■ Problem to work on ■
Restate word for word only the lines running from the one with "Task: Click the MADISON" to the end of the data, both ends included. Omit any pictures.

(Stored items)

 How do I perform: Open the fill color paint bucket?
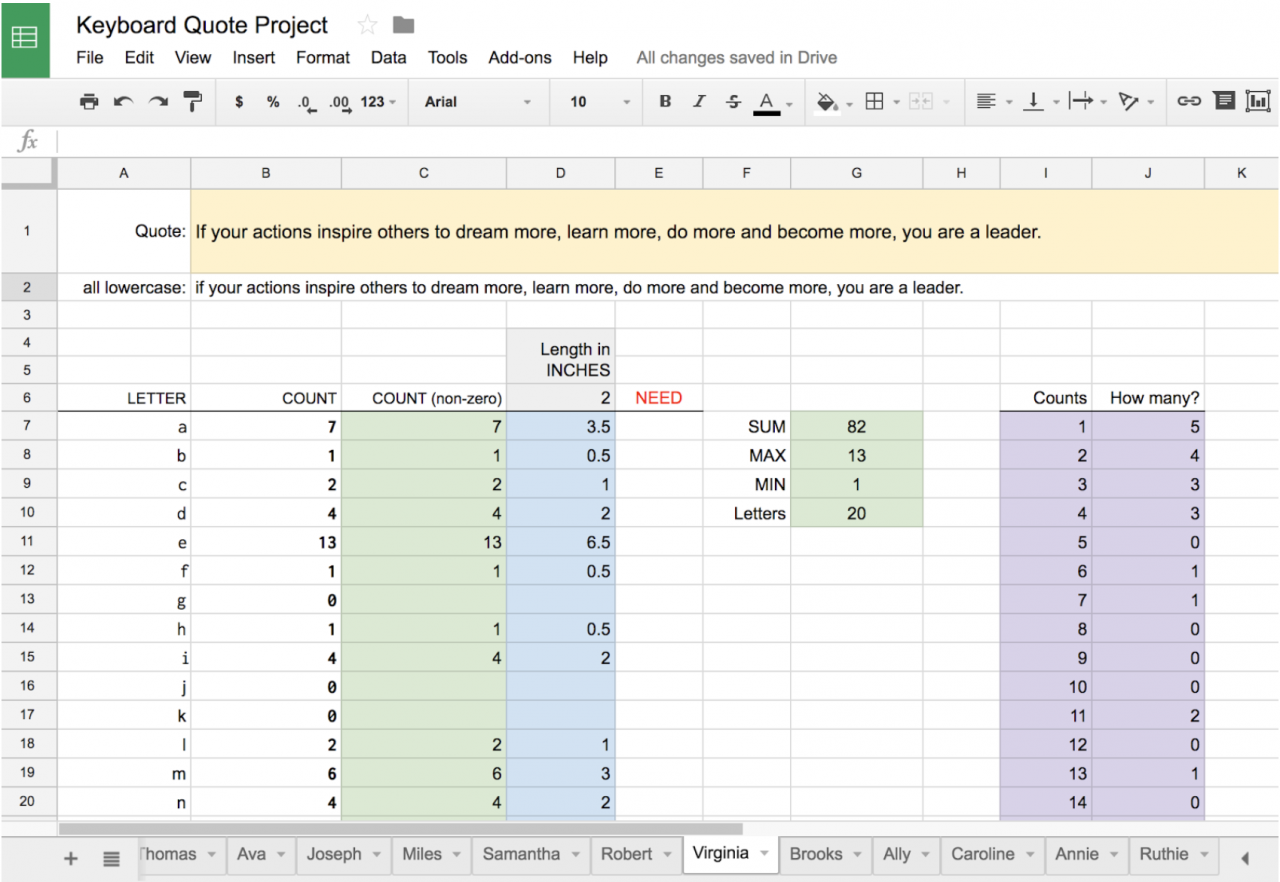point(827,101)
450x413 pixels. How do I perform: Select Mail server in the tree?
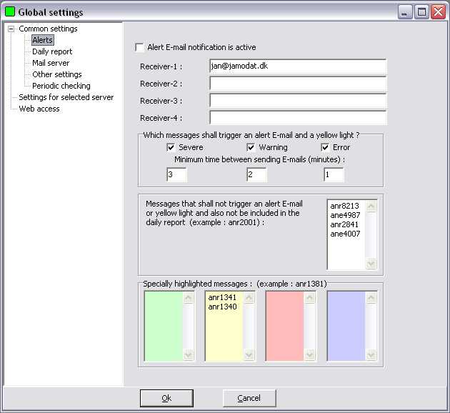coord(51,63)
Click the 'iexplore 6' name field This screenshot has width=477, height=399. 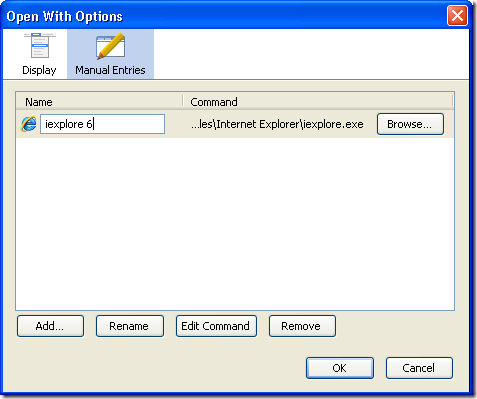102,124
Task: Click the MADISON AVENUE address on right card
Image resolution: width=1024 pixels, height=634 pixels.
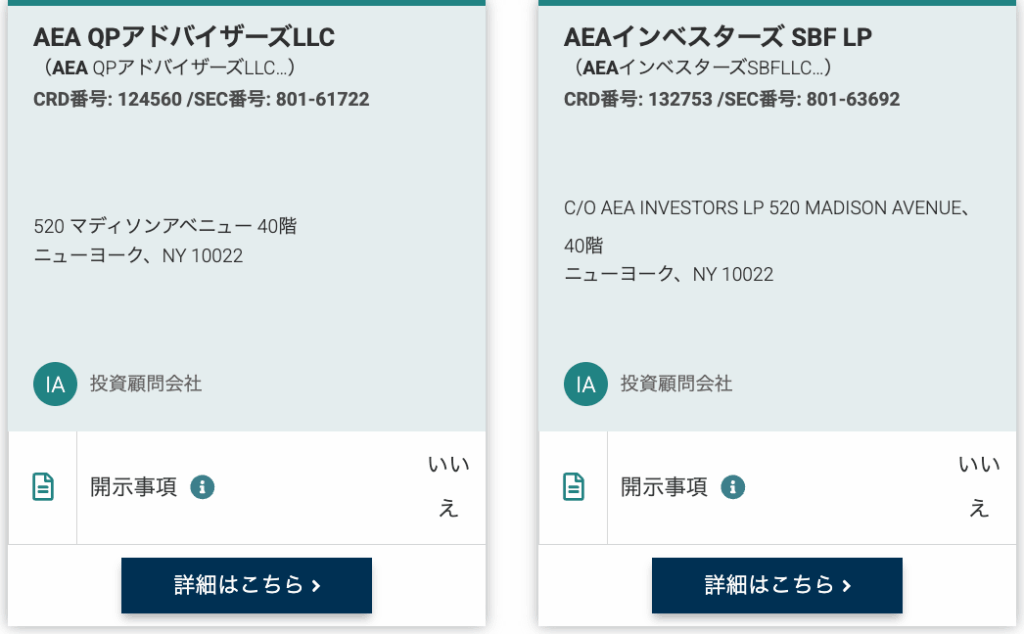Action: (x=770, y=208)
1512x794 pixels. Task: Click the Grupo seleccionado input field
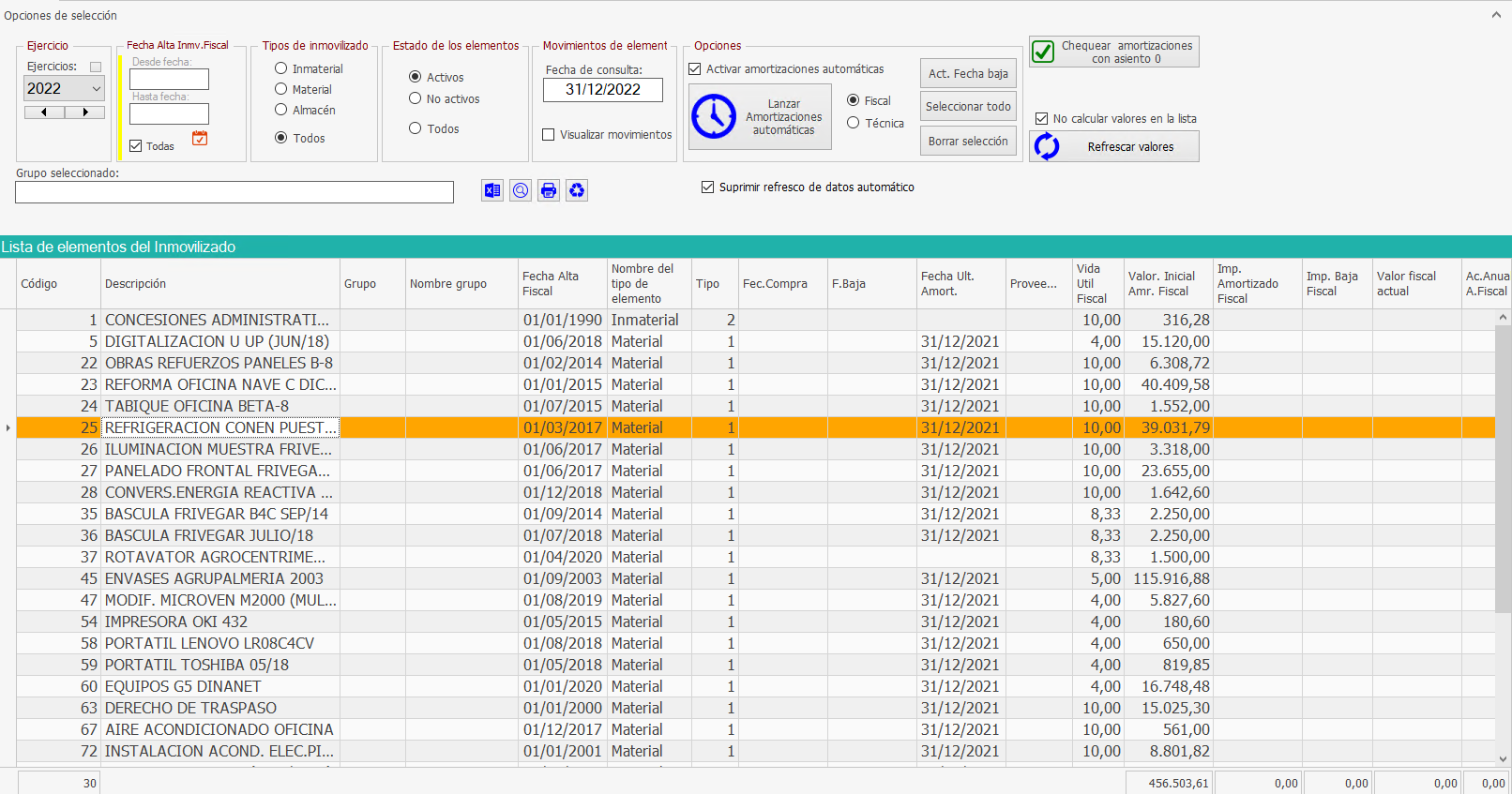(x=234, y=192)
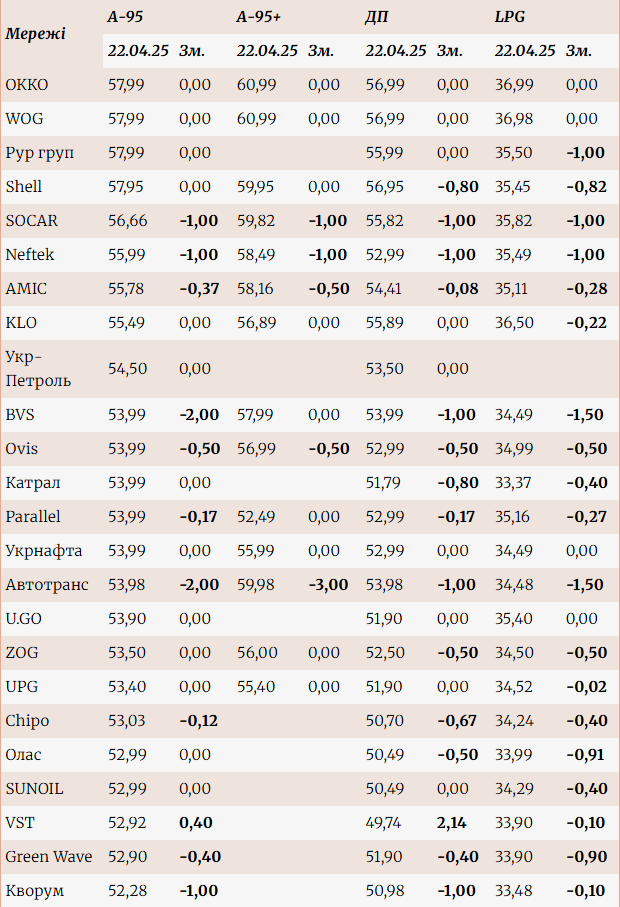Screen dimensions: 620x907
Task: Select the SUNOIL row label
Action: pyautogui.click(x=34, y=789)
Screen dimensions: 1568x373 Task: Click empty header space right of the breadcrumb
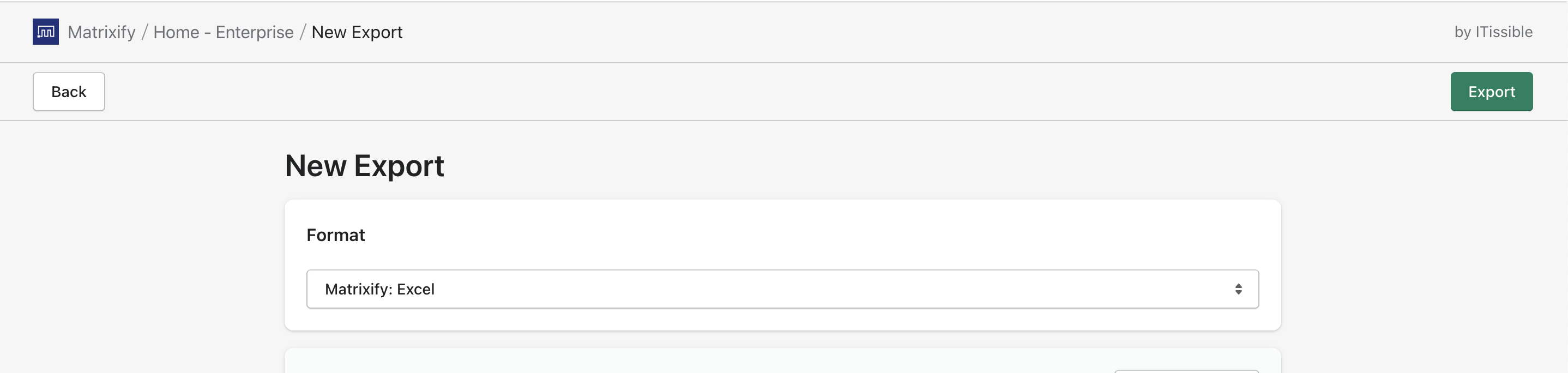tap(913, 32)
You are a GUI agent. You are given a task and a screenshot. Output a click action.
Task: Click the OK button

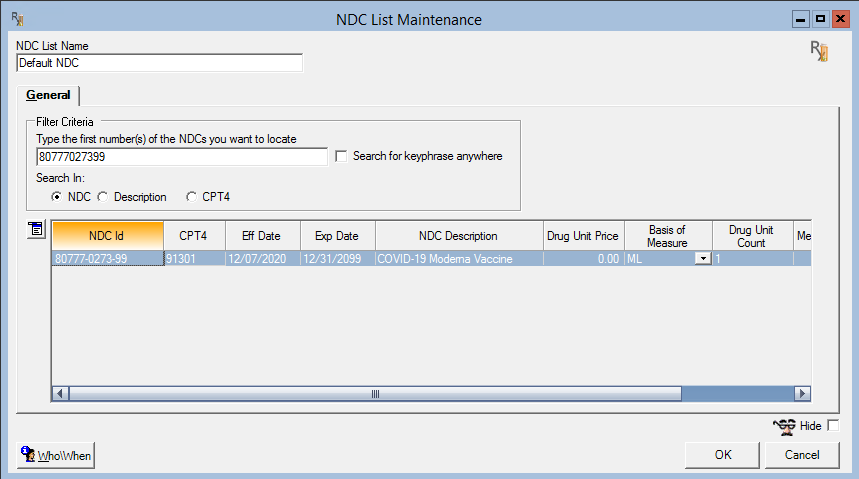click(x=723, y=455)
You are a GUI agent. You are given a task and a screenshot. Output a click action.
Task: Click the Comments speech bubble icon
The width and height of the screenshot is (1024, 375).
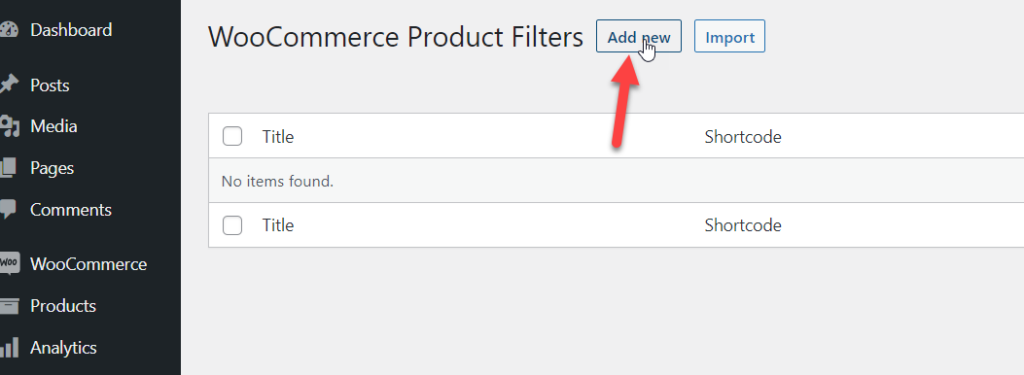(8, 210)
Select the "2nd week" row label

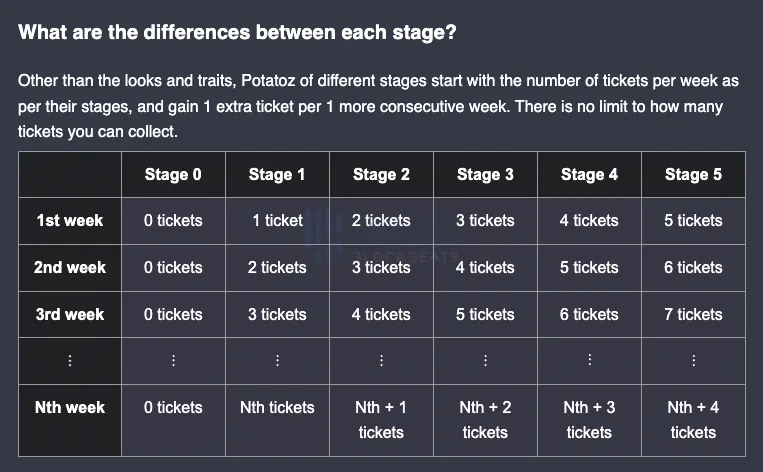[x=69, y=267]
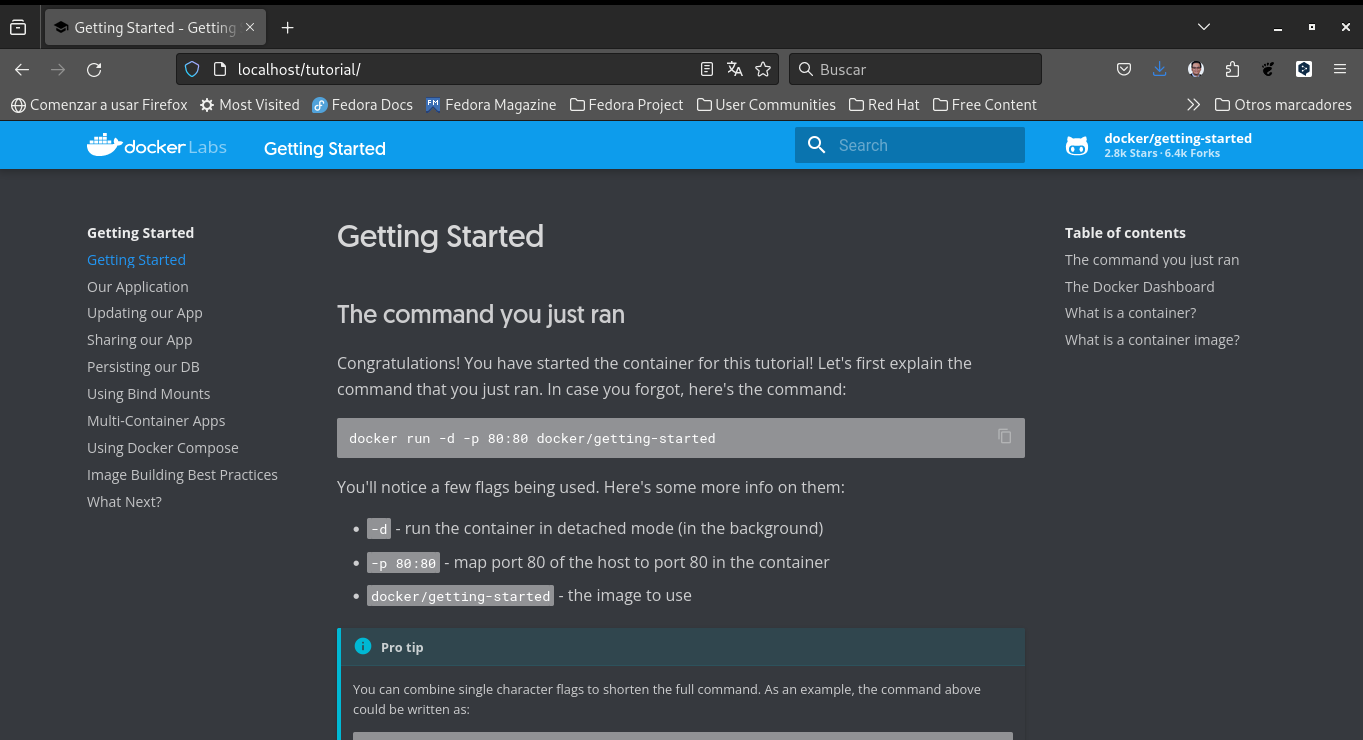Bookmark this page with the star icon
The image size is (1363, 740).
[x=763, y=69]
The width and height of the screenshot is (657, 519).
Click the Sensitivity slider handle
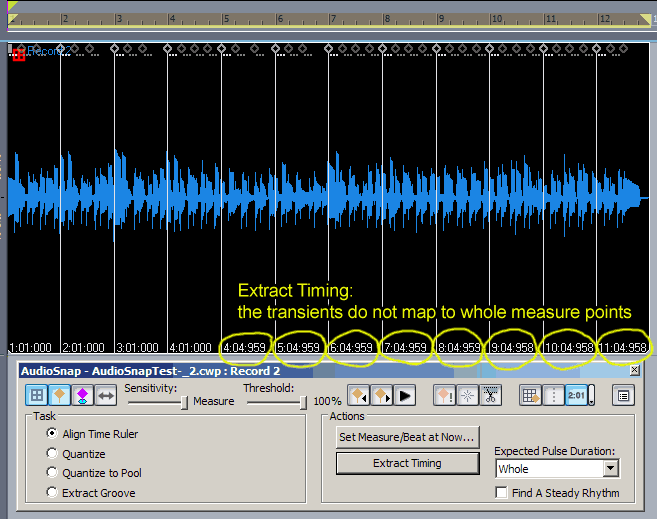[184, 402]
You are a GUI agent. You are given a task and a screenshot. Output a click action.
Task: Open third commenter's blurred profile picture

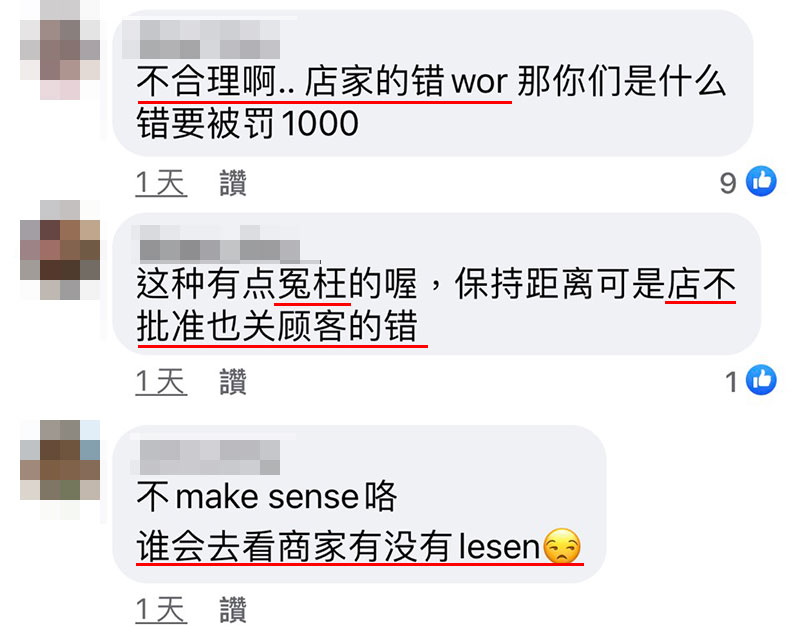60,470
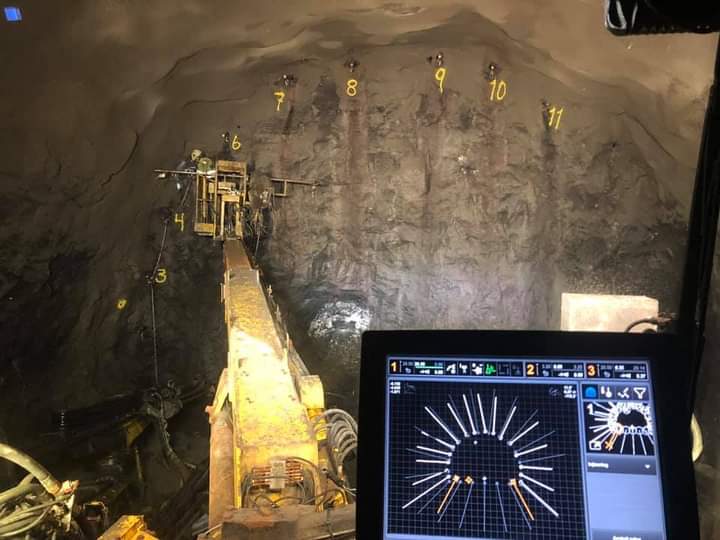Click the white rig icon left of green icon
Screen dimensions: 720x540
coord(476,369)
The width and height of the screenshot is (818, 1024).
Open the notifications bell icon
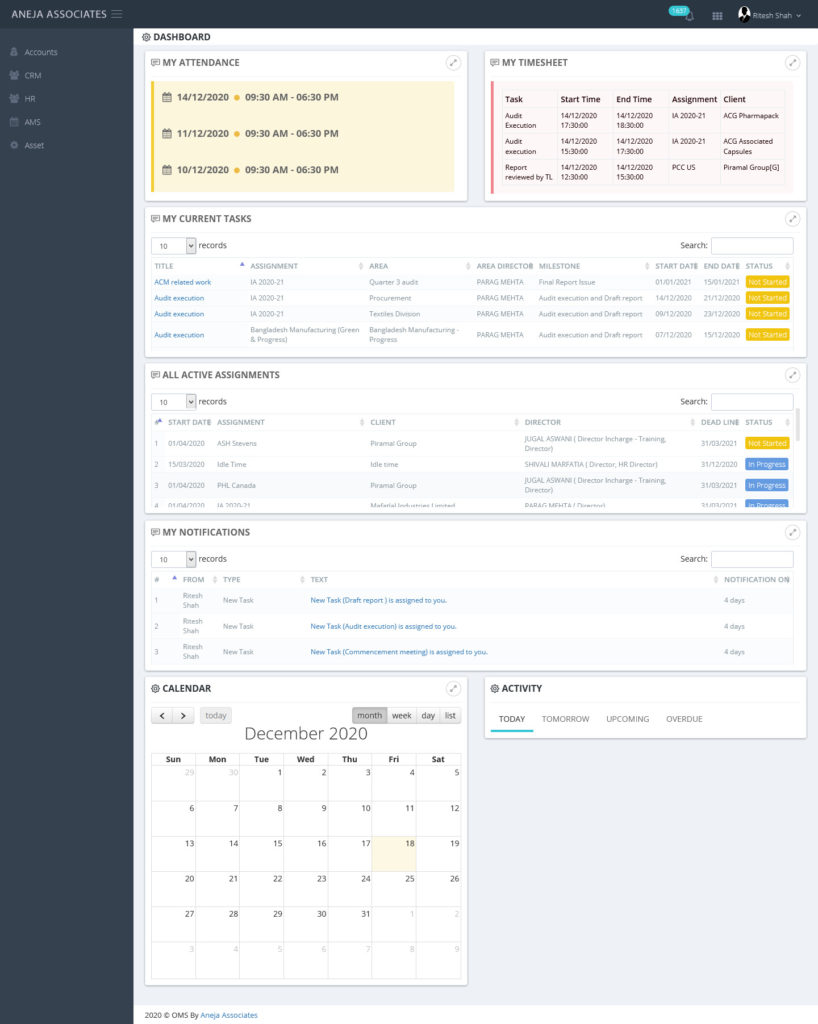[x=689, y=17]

■ Solution ■
Task: Click the MADISON AVENUE address on right card
Image resolution: width=1024 pixels, height=634 pixels.
Action: (x=770, y=208)
1512x794 pixels. Task: Click the Grupo seleccionado input field
(x=234, y=192)
Screen dimensions: 620x907
Task: Select the SUNOIL row label
Action: pyautogui.click(x=34, y=789)
Screen dimensions: 1568x373 Task: Click empty header space right of the breadcrumb
tap(913, 32)
You are a GUI agent. You are given a task and a screenshot. Output a click action.
Task: Click the OK button

click(x=723, y=455)
You are a GUI agent. You are given a task and a screenshot. Output a click action.
Task: Click the Comments speech bubble icon
The width and height of the screenshot is (1024, 375).
(8, 210)
Select the "2nd week" row label

[x=69, y=267]
Bookmark this page with the star icon
The image size is (1363, 740).
[x=763, y=69]
The width and height of the screenshot is (657, 519).
Click the Sensitivity slider handle
[184, 402]
You are a GUI agent. You are given a task and a screenshot. Output a click action.
Task: Open third commenter's blurred profile picture

60,470
Click the white rig icon left of green icon
Screen dimensions: 720x540
coord(476,369)
The width and height of the screenshot is (818, 1024).
Open the notifications bell icon
[x=689, y=17]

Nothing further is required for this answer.